André Rocha is a software engineer at GMV since 2012, staffed to the Aerospace, Homeland Security and Defence department. He finished his Integrated Master of Science (MSc) degree in Aerospace Engineering, in the field of Avionics, at Instituto Superior Técnico in December 2011, and started working as a junior IT consultant at Everis Portugal by that time. He took part in several software development projects, targeting different platforms and customers, with a special focus on the energy sector and, in particular, the EDP group.

André enters GMV Portugal in 2012, taking on the DORATHEA project where he acquires skills in Air Traffic Management and Security Risk Assessment. In the scope of this project, he participates in the SWIM Master Class 2013. Afterwards, André joins the T-CREST project team, being responsible for not only porting the RTEMS OS to the new T-CREST processor architecture, but also adapting various avionics use case applications to the new platform.



Cláudio Silva is a technical manager and embedded software developer at GMV since 2011. With a master's degree in Aerospace engineering, he has broad experience in the aeronautics and space domain technologies, including experience in embedded software development, real time systems, and driver development.
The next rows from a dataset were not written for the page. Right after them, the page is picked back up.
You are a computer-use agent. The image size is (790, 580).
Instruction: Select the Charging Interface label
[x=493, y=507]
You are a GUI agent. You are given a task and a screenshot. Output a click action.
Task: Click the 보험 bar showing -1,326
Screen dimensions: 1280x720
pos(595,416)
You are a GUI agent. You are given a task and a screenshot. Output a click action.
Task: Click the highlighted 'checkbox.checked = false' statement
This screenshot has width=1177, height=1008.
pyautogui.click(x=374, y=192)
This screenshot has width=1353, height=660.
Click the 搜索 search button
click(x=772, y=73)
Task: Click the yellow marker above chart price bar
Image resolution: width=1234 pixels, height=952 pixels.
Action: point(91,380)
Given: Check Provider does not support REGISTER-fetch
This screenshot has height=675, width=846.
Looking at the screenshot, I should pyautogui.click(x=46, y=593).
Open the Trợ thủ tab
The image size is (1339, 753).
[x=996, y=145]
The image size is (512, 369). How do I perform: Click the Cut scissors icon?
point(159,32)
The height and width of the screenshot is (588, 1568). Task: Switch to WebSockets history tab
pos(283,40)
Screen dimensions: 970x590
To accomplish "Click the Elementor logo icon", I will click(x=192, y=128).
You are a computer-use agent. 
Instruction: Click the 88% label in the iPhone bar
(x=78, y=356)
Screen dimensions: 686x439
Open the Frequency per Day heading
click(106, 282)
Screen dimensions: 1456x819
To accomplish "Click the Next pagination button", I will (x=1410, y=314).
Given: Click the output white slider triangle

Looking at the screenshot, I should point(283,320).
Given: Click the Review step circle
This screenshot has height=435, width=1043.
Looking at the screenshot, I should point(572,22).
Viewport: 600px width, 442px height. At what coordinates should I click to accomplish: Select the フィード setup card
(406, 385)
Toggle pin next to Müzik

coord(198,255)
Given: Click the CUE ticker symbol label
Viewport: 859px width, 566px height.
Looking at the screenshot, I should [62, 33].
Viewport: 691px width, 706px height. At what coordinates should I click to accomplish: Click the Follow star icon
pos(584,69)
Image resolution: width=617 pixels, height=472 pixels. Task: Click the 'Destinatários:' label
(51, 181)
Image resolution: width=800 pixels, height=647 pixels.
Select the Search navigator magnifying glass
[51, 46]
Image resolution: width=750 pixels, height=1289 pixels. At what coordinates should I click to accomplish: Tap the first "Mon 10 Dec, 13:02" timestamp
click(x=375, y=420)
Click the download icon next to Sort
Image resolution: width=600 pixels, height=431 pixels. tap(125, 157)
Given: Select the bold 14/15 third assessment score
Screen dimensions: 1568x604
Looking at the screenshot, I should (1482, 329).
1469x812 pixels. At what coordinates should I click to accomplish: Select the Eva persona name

He has participated in projects focusing Integrated Modular Avionics, time and space partitioning, real time systems and on-board software development. Currently, he is Technical Leader in GMV's IMA Activities and product manager of GMV's real-time operating system AIR. Mr. Cláudio has been involved in several European Commission, European Space Agency and national projects, including T-CREST (EC), IMA for Space (ESA) and MultIMA (ESA). Moreover, he is presently a recognizable active member of the RTEMS open-source community.



Alessandro Tocchi is a software and firmware test/development engineer at Intecs since 2011. He has a masters degree in electronic engineering. With experience in the railway domain technologies,

he has worked as an embedded software technician, systems integration specialist, and real time system analyst.

He has been involved in several projects, including T-CREST (EC).



Jens Sparsø is a professor at the Technical University of Denmark (DTU). His research interests include architecture and design of VLSI systems, application specific processors, low power design techniques, design of asynchronous circuits, and networks-on-chip. J. Sparsø has published more than 70 refereed conference and journal papers and is coauthor of the book Principles of Asynchronous Circuit Design - A Systems Perspective (Kluwer, 2001). J. Sparsø received the Radio-Parts Award and the Reinholdt W. Jorck Award in 1992 and 2003, in recognition of his research on integrated circuits and systems, and he received the best paper award at ASYNC 2005. J. Sparsø is a member of the steering committees for the IEEE Intl. Symposium on Asynchronous Circuits and Systems (ASYNC) and the ACM/IEEE Intl. Symposium on Networks-on-Chip (NOCS).